Our findings didn't stop at the API level. When we were ready to deploy the updated microservices, we discovered an 8‑hour (sometimes longer) release process. It was hindered with variables that made deployments tedious and error‑prone. By questioning how features were enabled, how changes to config files impacted user/data flows, how rollbacks worked, and how to safely halt traffic, we uncovered code smells. To name a few: misuse of feature flags, coupled microservice deployments, a lengthy rollback strategy, and no maintenance kill switch.

End State


What began as a two‑week investigation became a two‑month effort to migrate to a non‑blocking, zero‑downtime system built on enterprise-grade continuous delivery workflows. We shortened the 8-hour+ release process down to a 1-hour release process where most of that time was spent verifying Azure deploying the microservices properly. We moved to non‑blocking API calls, corrected circuit breaker patterns to properly handle backpressure, eliminated unnecessary microservice‑to‑microservice roundtrips through the API gateway, DRYed code so data flowed through shared non‑blocking paths, and refactored feature flag usage to support dark releases and external kill switches. I also updated Azure Pipelines documentation as I worked through streamlining the deployment flow (I love writing documentation).

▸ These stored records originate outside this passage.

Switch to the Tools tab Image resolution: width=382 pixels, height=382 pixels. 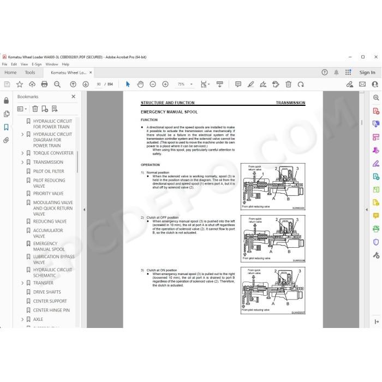point(30,73)
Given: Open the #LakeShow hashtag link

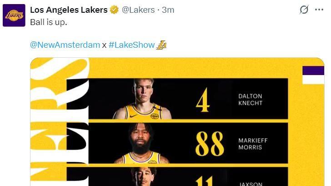Looking at the screenshot, I should point(132,45).
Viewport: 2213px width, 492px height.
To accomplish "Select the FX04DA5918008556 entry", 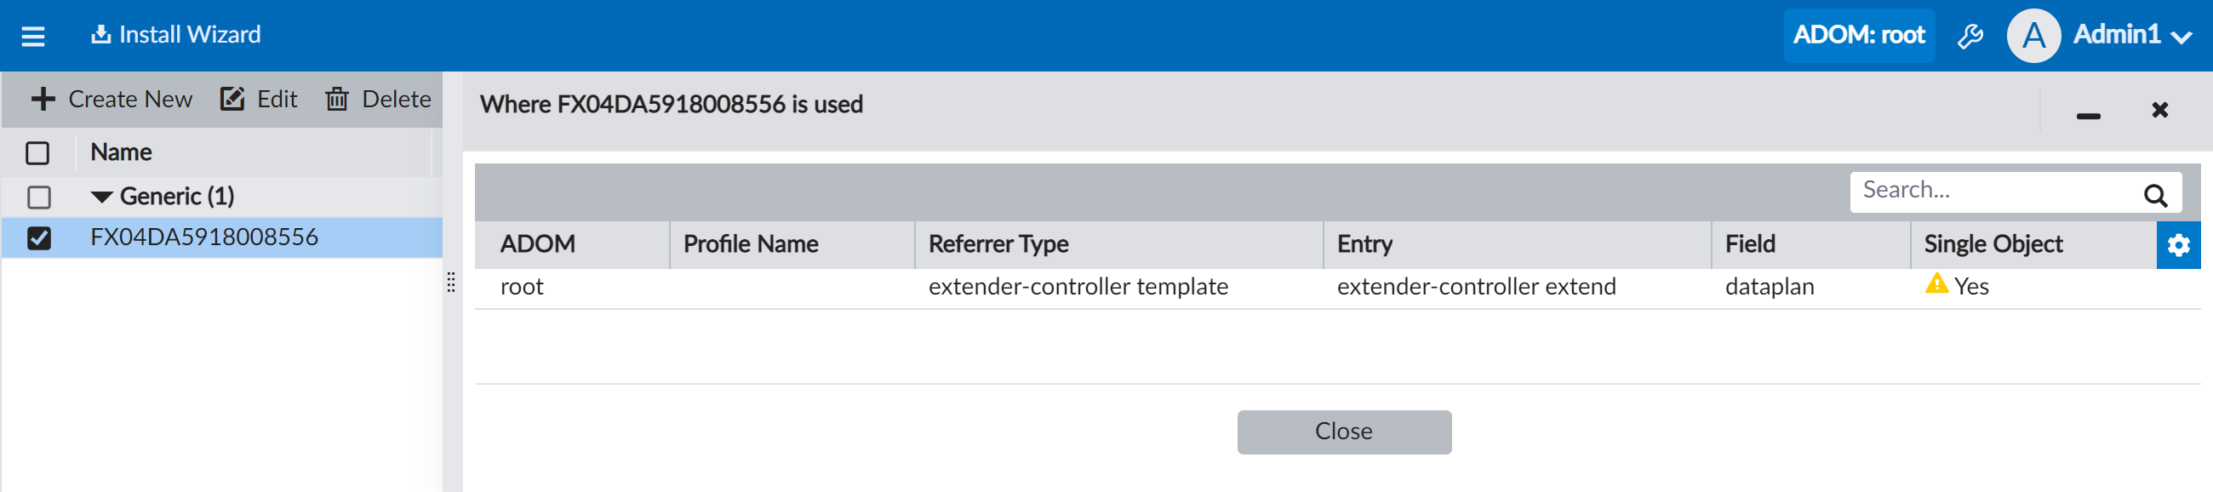I will click(x=204, y=238).
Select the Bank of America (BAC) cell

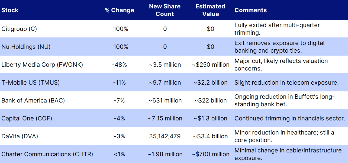[33, 100]
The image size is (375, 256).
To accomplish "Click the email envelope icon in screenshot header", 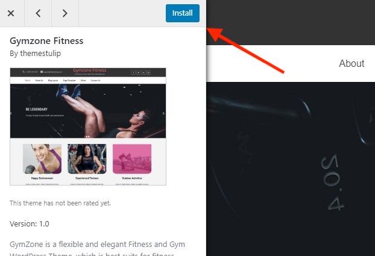I will coord(42,72).
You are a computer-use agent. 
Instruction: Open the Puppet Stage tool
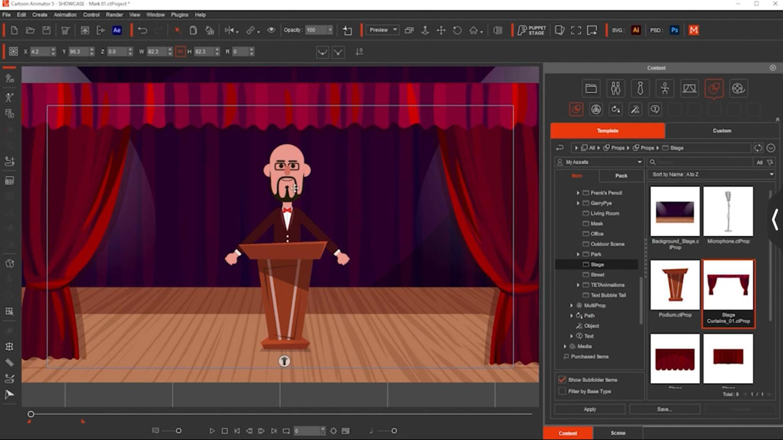tap(531, 30)
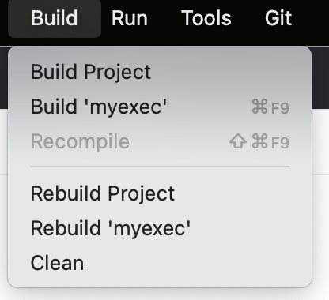The image size is (329, 300).
Task: Open the Git menu
Action: tap(278, 18)
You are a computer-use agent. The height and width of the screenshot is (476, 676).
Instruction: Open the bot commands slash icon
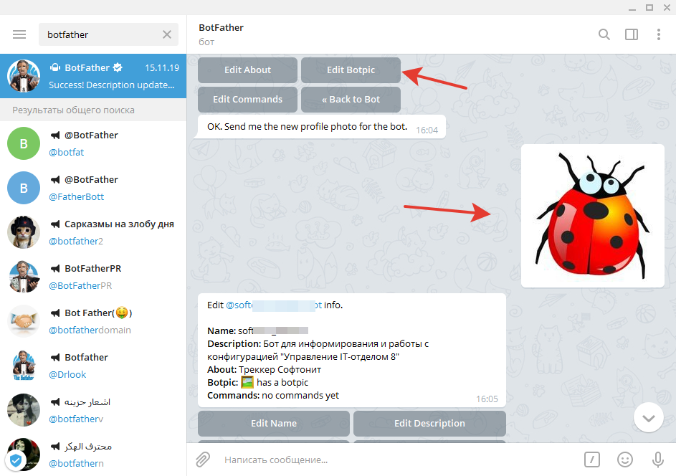(x=591, y=460)
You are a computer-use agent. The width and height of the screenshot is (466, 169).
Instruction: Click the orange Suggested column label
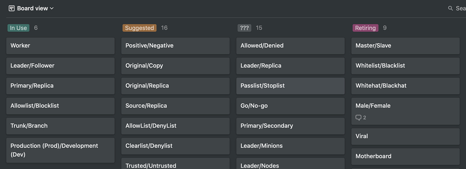(x=140, y=28)
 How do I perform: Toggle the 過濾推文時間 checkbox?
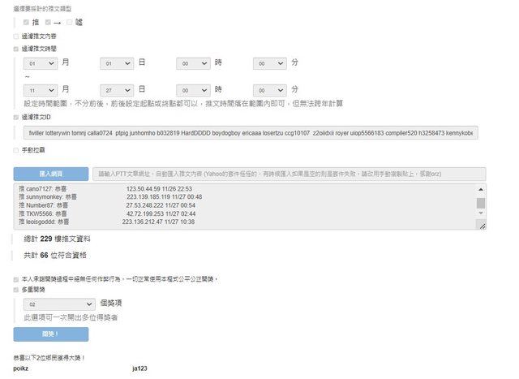point(16,49)
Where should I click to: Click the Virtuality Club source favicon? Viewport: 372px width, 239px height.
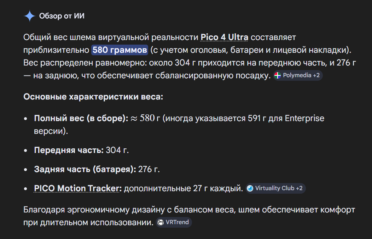250,188
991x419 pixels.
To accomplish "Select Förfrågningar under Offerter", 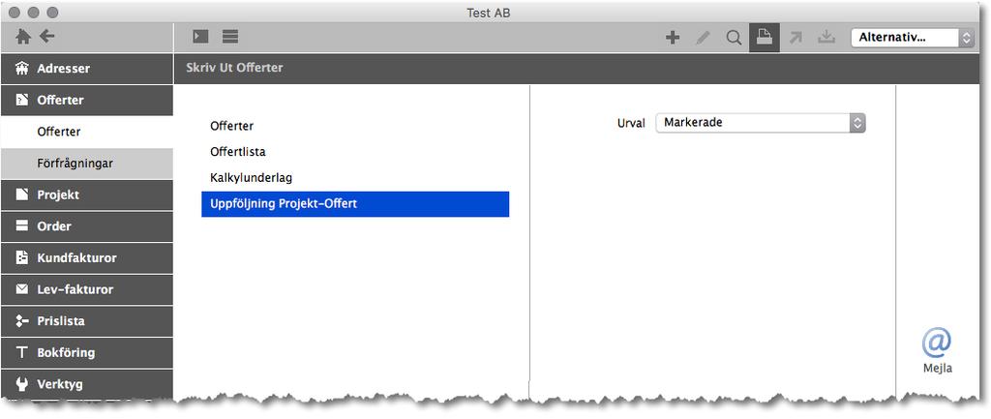I will pos(86,163).

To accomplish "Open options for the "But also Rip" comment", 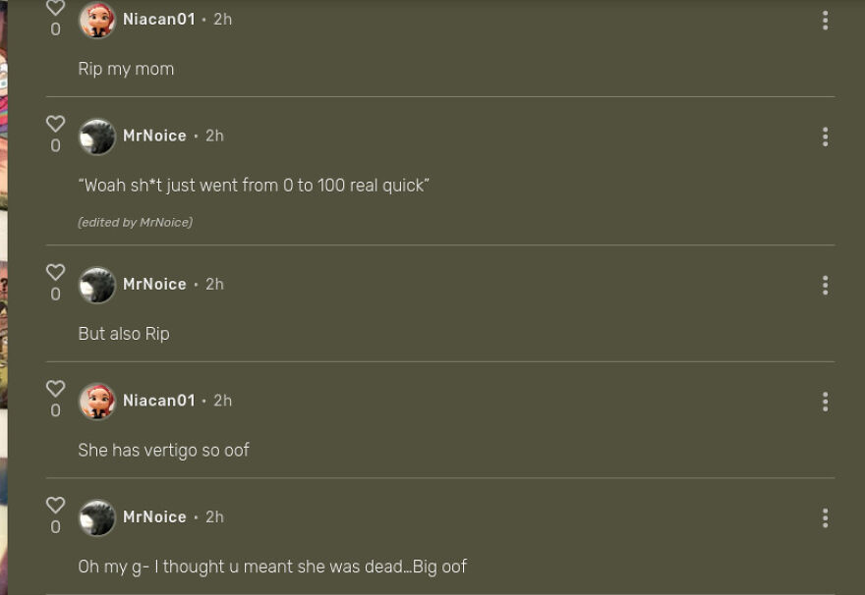I will click(x=825, y=285).
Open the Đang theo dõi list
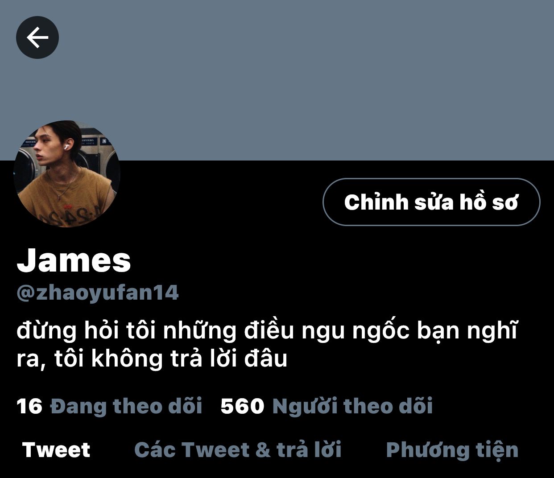 coord(126,406)
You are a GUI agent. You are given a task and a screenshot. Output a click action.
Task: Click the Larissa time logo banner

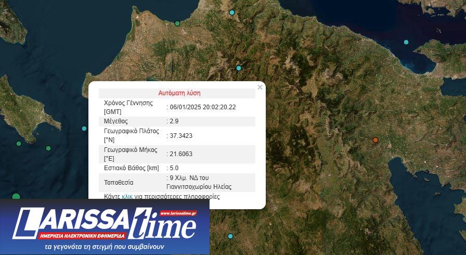pyautogui.click(x=104, y=227)
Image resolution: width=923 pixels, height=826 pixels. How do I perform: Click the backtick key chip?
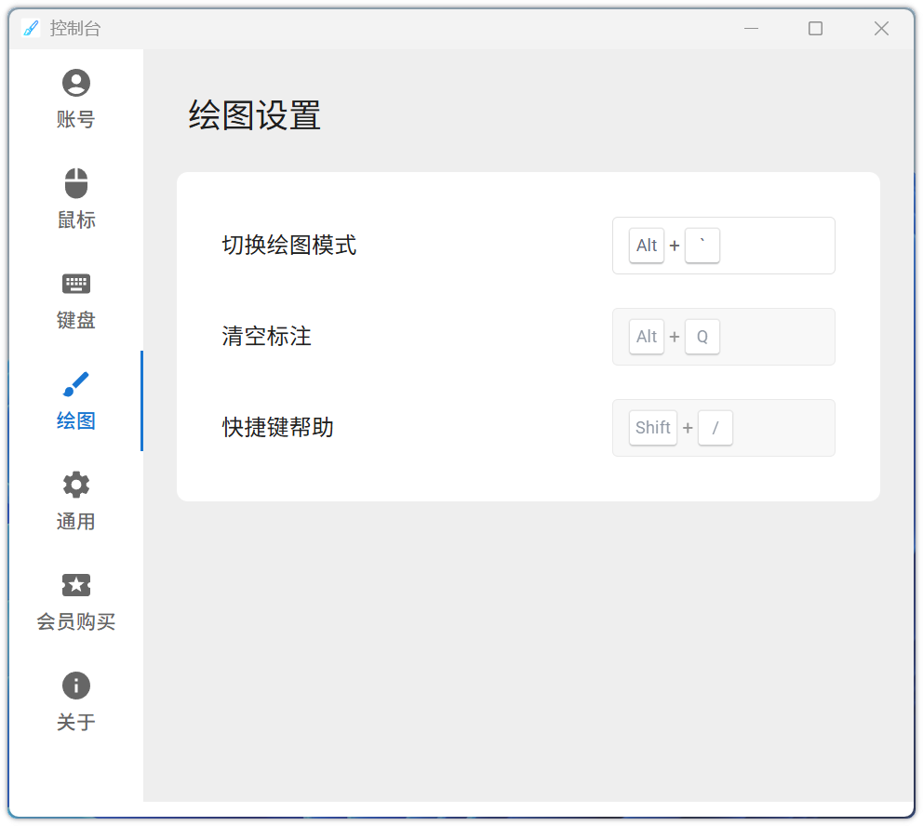click(x=702, y=246)
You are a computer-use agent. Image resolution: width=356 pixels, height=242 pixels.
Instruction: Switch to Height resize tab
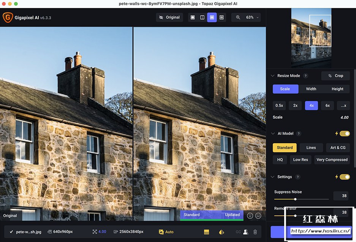pos(337,89)
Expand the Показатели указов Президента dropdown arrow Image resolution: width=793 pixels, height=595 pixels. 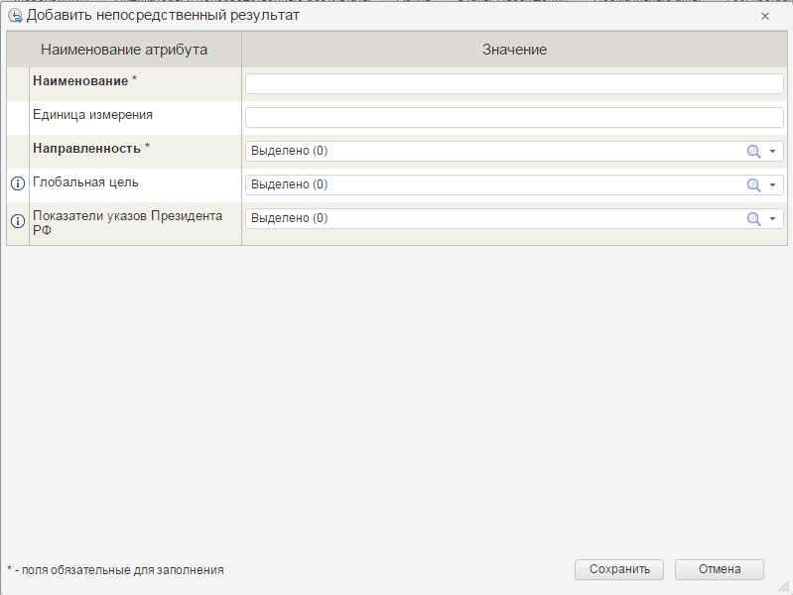(772, 218)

For customers, they could reliably submit requests to the system and utility workers could respond to them in a timely manner—something that had not been possible in past hurricane seasons. For the dev teams, everything was meticulously documented—enabling new developers and stakeholders to confidently develop, maintain, deploy, and release with minimal guidance. For the web app, this effort paved the way for a future of high‑performance development, establishing a robust, scalable foundation that will support rapid feature delivery, long‑term maintainability, and trusted iteration over time.